§ DESCRIPTION OF THE TASK
Write out every one of the following records verbatim, line for line.

* * * * * * * * *

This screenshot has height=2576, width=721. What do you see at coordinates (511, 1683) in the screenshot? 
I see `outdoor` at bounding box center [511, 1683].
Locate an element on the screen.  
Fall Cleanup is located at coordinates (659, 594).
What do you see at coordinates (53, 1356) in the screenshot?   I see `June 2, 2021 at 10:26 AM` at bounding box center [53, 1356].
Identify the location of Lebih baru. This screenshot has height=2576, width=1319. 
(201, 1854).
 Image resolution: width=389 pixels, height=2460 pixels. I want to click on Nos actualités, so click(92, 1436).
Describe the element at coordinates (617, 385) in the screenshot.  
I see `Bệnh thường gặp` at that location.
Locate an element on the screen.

* * * * * * * * *

§ FINISHED EXERCISE
This screenshot has height=2576, width=721. What do you see at coordinates (511, 1683) in the screenshot? 
I see `outdoor` at bounding box center [511, 1683].
Locate an element on the screen.  
Fall Cleanup is located at coordinates (659, 594).
What do you see at coordinates (53, 1356) in the screenshot?   I see `June 2, 2021 at 10:26 AM` at bounding box center [53, 1356].
Identify the location of Lebih baru. This screenshot has height=2576, width=1319. 
(201, 1854).
 Image resolution: width=389 pixels, height=2460 pixels. I want to click on Nos actualités, so click(92, 1436).
Describe the element at coordinates (617, 385) in the screenshot.  
I see `Bệnh thường gặp` at that location.
Locate an element on the screen.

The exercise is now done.